I had played several hours worth of Dead Island a couple of years ago; I don’t often get in the mood to mindlessly slaughter things, but I have a handful of games on standby just in case I do. The recent release of a Definitive Edition for both Dead Island and Dead Island: Riptide brought the game to my attention once more.  I remembered the game looking pretty decent overall, and decided not to repurchase the remaster, but going back to it now, almost five years after release, I’m not finding a whole lot to complain about.


You can choose to play as one of a handful of premade characters (sorry, no character creation going on here), and I chose Purna. For some reason that I don’t think is every really explained, the player character seems to be immune to the zombie infection, which leads to absolutely everyone wanting you to kill the walking dead. Since zombie slaying is pretty much Dead Islands raison d’être, I can’t really complain. 

After a short introductory chapter that also serves as your tutorial, your career as a bad-ass errand girl (or guy) begins. I feel as if Dead Island is more quest oriented than a lot of similar games in the genre, but I also admit to a limited experience with first person shooters and hack and slash games. Pretty much anyone who is still alive is going to ask you to do something, or find someone, or get something for them.  You always have the option to say no to quests, but I pretty much just agree to everything, and beat the heck of out every zombie I see on the way.
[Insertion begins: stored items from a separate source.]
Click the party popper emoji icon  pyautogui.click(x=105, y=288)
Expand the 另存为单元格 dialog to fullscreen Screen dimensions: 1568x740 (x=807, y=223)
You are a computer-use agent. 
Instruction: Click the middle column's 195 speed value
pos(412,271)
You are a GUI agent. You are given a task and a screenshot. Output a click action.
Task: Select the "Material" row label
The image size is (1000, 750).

The game is set on a resort island, so prepare to kill a lot of undead wearing bikinis and bermuda shorts. You will also want to pick up any weapons you find early on, no matter how terrible they may seem, because your weapons will break, and they’ll break often, and even though attempting to punch and kick zombies to death is kind of amusing, it’s not great for your health bar. You will occasionally find things like medkits and bandages that you can use to heal, but the most reliable method of restoring health is to drink energy drinks you will find scattered pretty much everywhere.  You will consume them instantly upon looting, so if you’re already feeling pretty good, leave them be.  More than once I’ve had to backtrack out of a fight to find the nearest energy drink I hadn’t needed a couple of minutes before.


As you level up, you’re given skill points you can use to improve your character.  As Purna, I found that I kept running into issues with stamina, so I put points into skills that help with that early on.  There is a level cap of 50, so you won’t even come close to filling out the skill trees, and there is no in-game mechanic for resetting your skills, so it’s wise to come up with a plan early on for what you consider to be must-have skills.

All of this make Dead Island feel like an open-world action RPG with zombies, which is a combination I quite like, if I’m being honest. I haven’t had a chance to play too much with the crafting system, although I did sink quite a bit of the cash that every dead thing seems to be carrying into improving and repairing the first good weapon I acquired.


From everything I’ve read, Dead Island really shines in co-op play, however, with the recent release of the Definitive Edition, I have no idea if you can still play co-op with the different game versions, although I would hope that is something the developers would have taken into account.  Personally, I see no real reason to spend again if you already own the game (and missed out on the deep discount on the Definitive Editions when they were first released).  Although I’ve seen a lot of complaints about bugs and technical issues with both versions of the game, I haven’t experienced any in either of my playthroughs.

You can expect to get anywhere from 15 – 45 hours of play out of Dead Island’s single player campaign, depending on how much you like to wander and explore. If you can get your hands on a copy of the original, you’re likely to get quite a bit of entertainment value per dollar out of it.  If you’re expecting a game that’s going to change your life, though, this isn’t it.  It’s a beat-em-up, shoot-em-up, zombie slaughterfest against a really pretty tropical island background. For me, that’s enough.